▶ _Information provided_

────────────────────────────────────────

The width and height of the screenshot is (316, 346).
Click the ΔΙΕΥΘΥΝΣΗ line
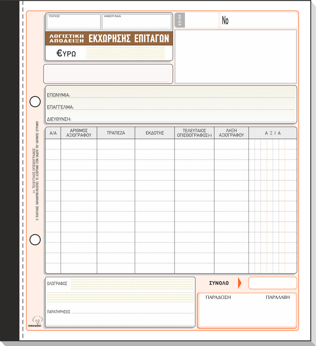pos(182,119)
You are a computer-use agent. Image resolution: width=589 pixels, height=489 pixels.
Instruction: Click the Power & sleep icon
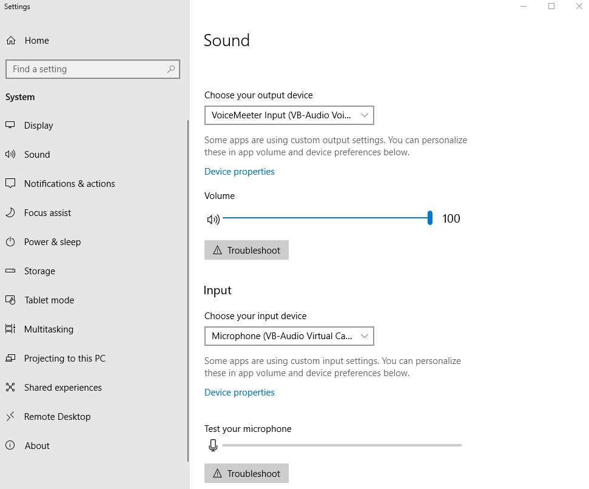point(10,242)
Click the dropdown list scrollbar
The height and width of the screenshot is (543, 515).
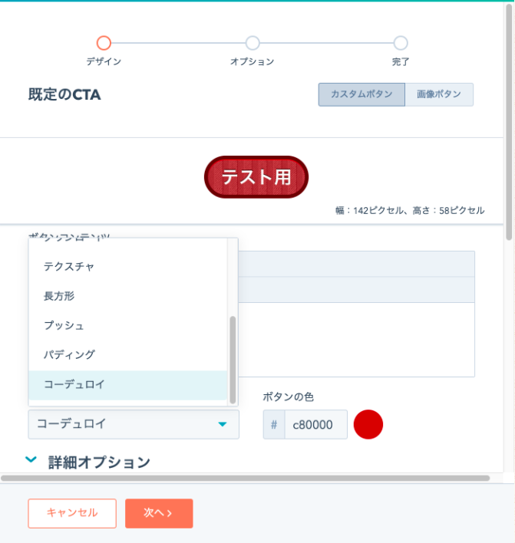point(233,359)
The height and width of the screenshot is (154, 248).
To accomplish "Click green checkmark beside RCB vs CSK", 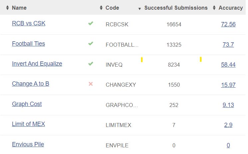I will tap(91, 23).
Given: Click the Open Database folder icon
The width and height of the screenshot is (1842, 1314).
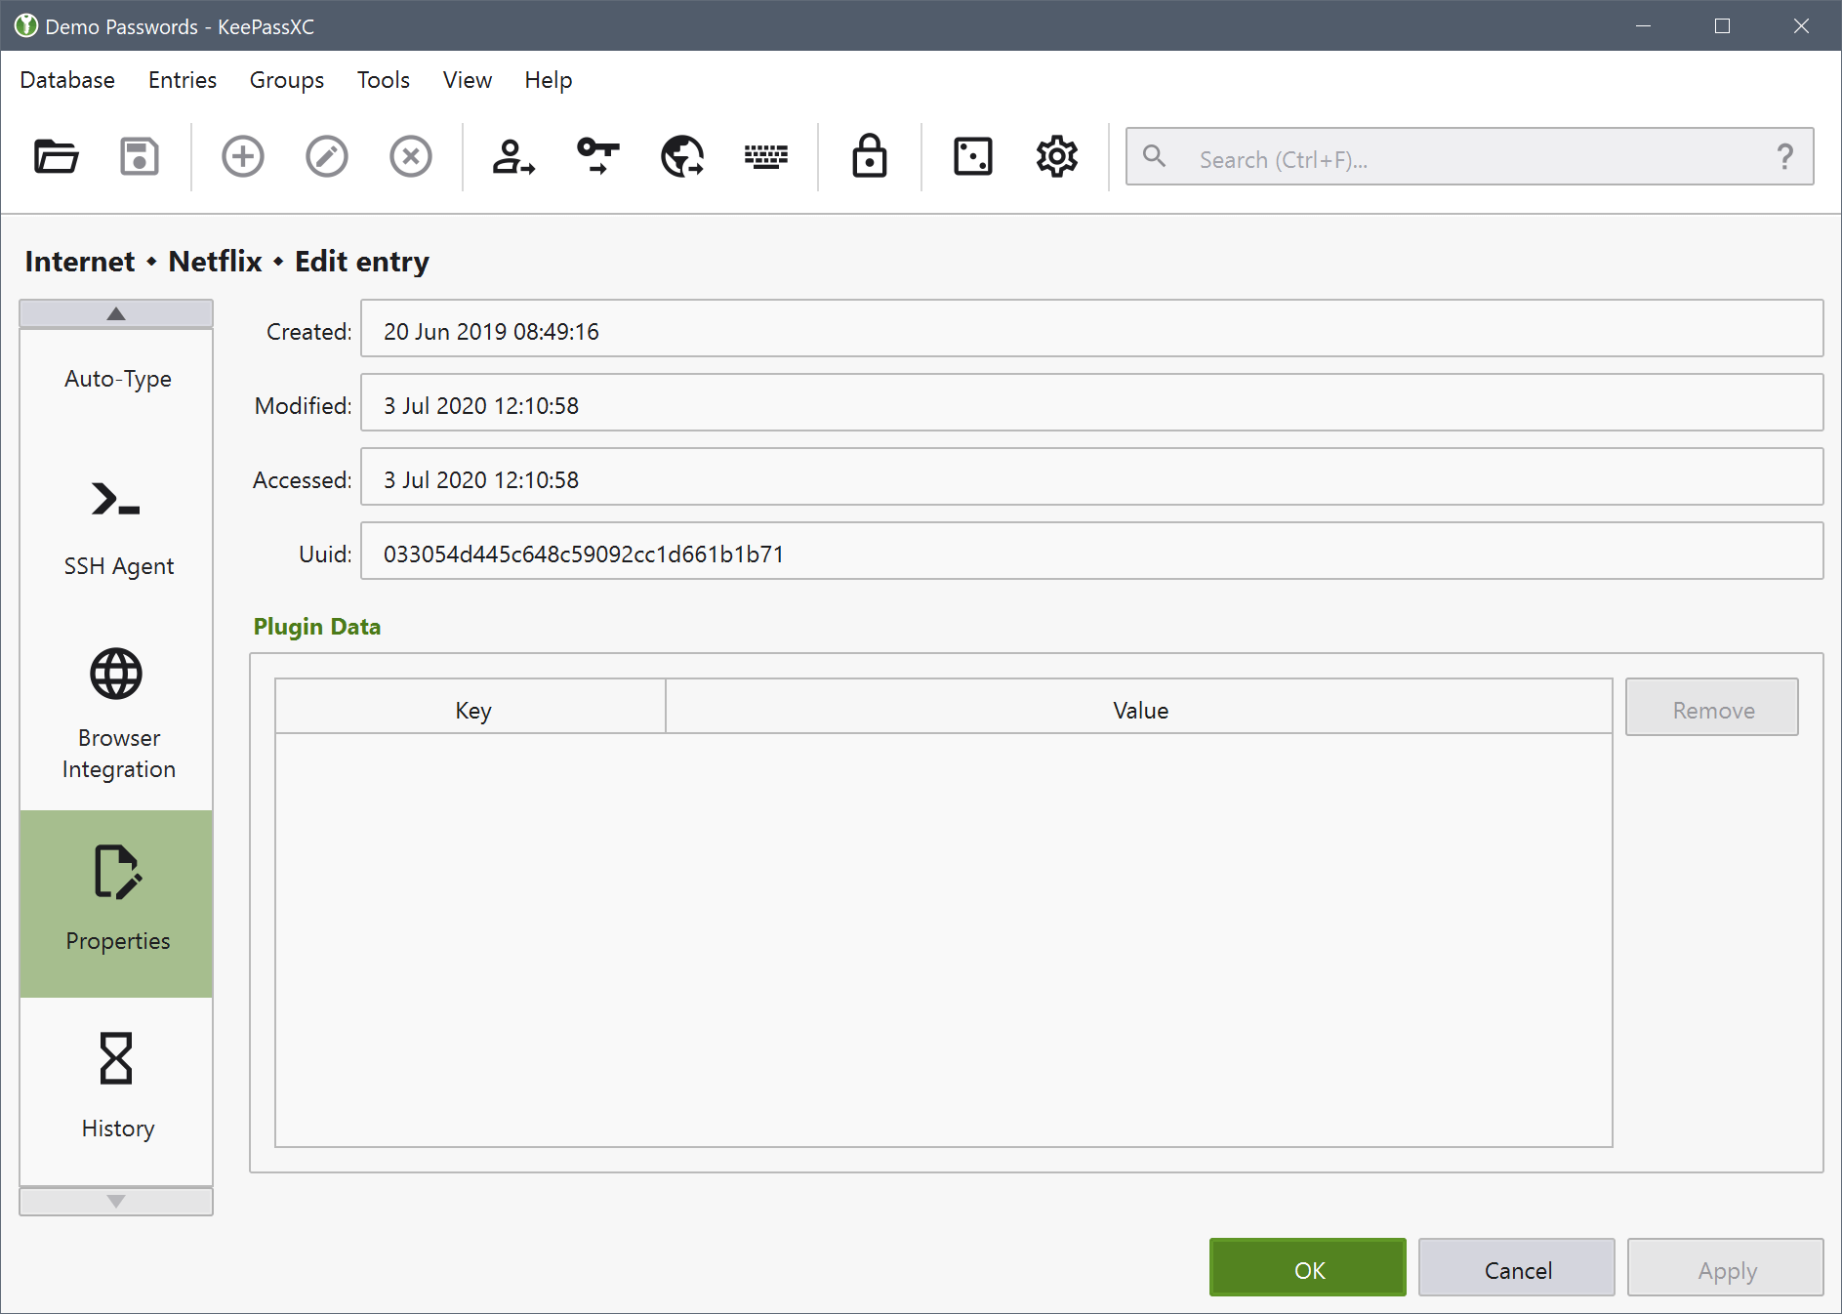Looking at the screenshot, I should [57, 156].
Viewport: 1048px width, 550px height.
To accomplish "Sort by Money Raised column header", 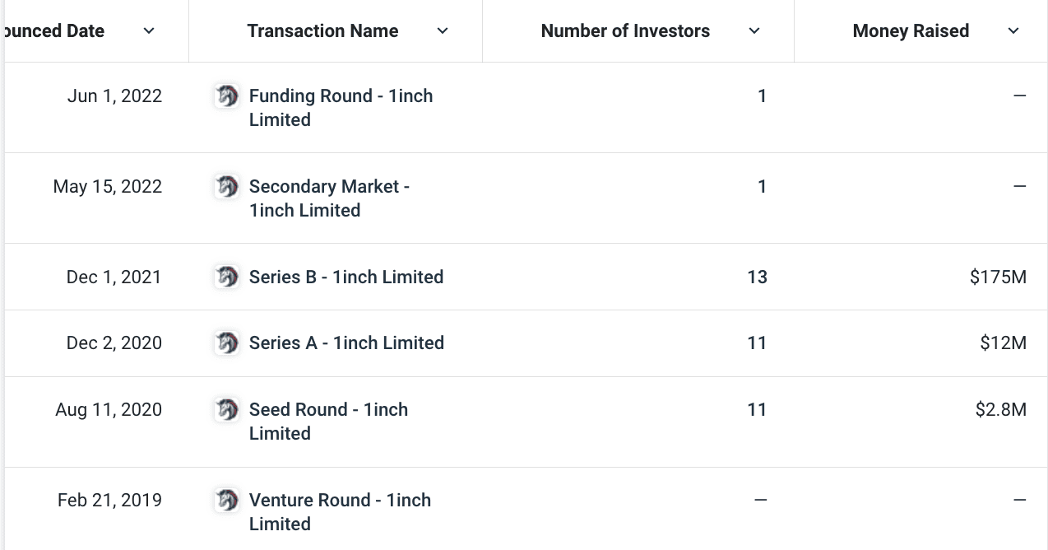I will point(911,31).
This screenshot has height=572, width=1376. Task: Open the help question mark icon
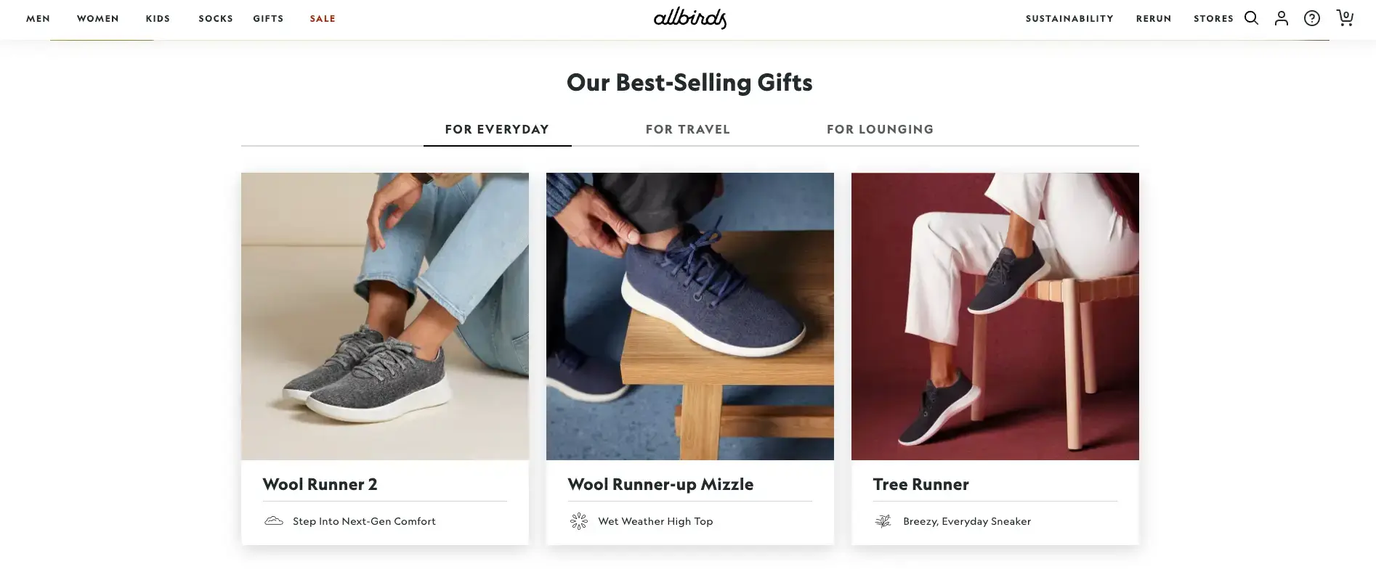point(1312,18)
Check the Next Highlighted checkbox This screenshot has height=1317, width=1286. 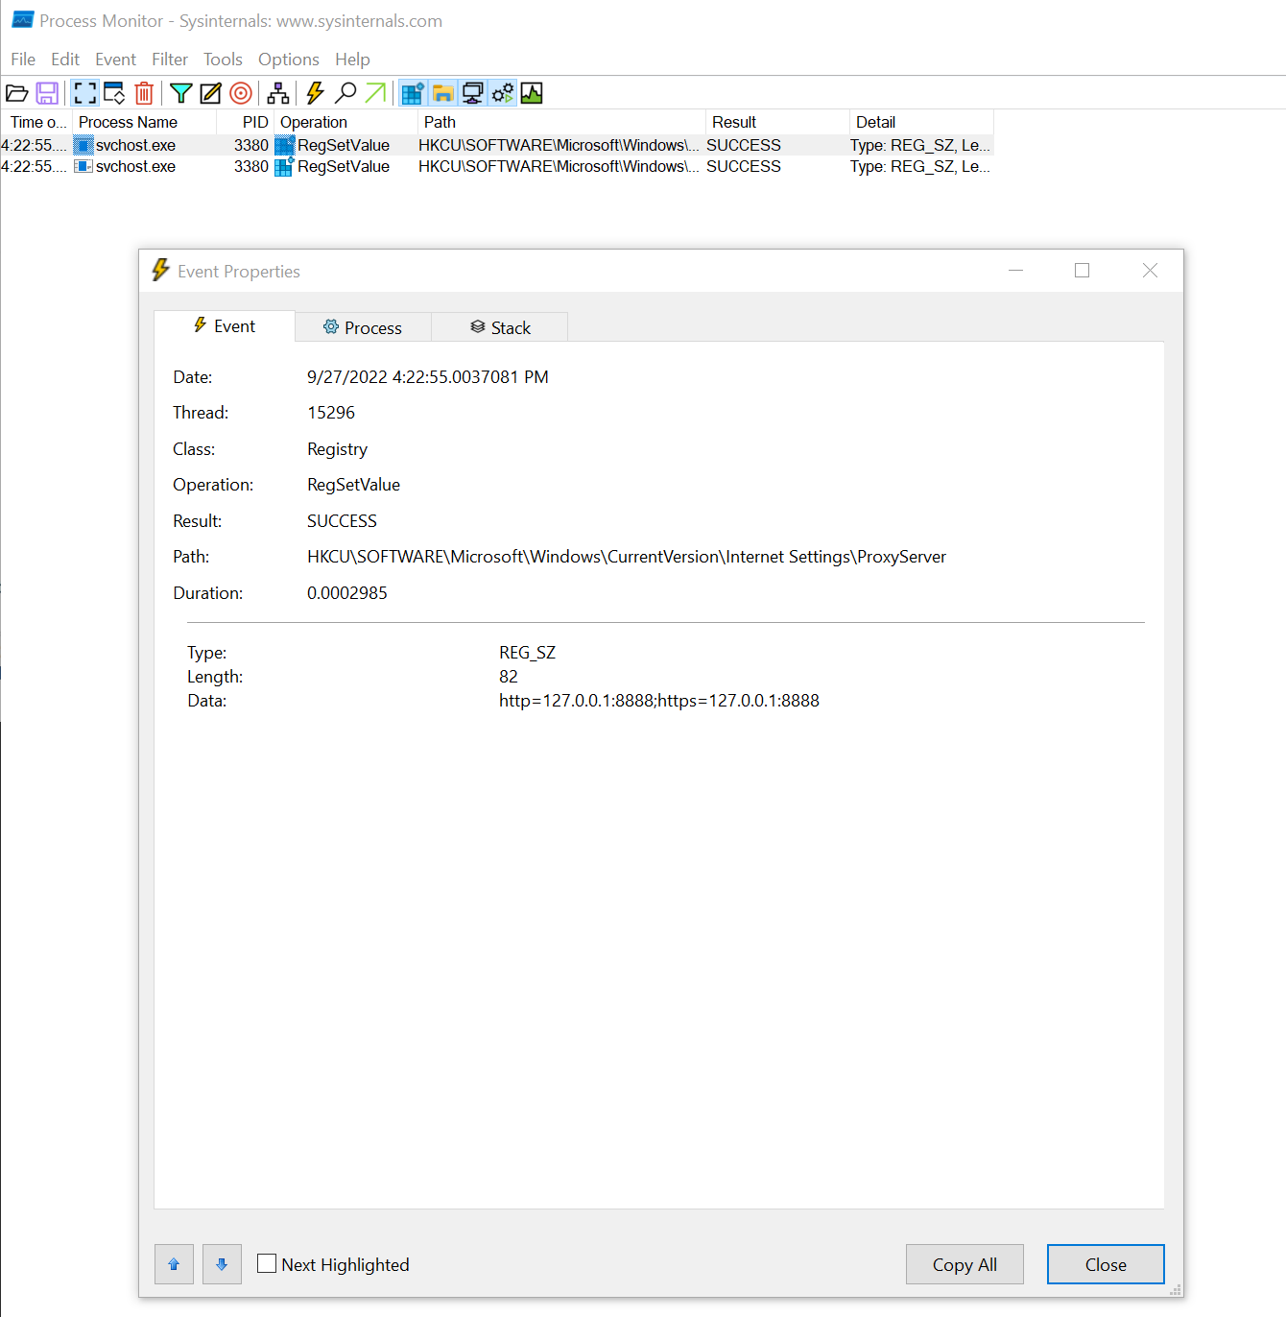[267, 1264]
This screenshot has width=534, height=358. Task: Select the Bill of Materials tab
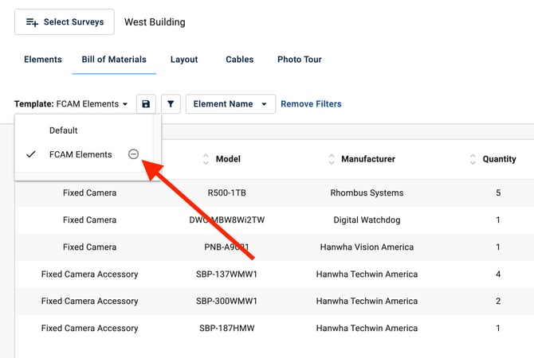(114, 60)
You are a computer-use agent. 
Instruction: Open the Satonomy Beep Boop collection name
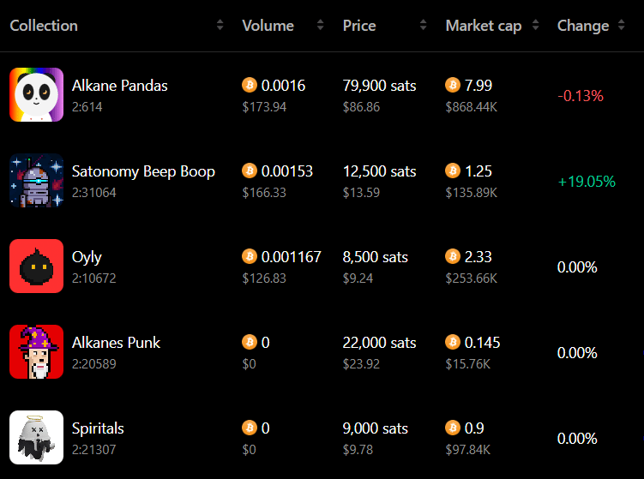(143, 171)

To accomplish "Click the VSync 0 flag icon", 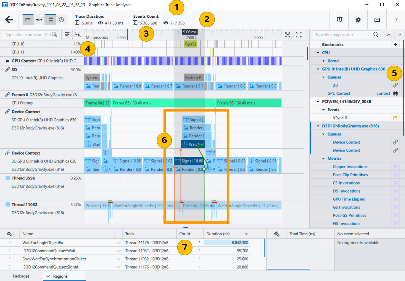I will pos(395,118).
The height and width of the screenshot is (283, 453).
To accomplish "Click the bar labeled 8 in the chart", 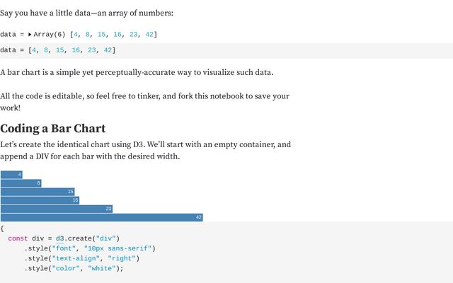I will tap(21, 183).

────────────────────────────────────────

▶ _Your task_
The exercise is to copy out every line above that has the word "computer" in it.

▶ _Task result_
You are a computer-use agent. Image resolution: width=589 pixels, height=489 pixels.
You are a computer-use agent. 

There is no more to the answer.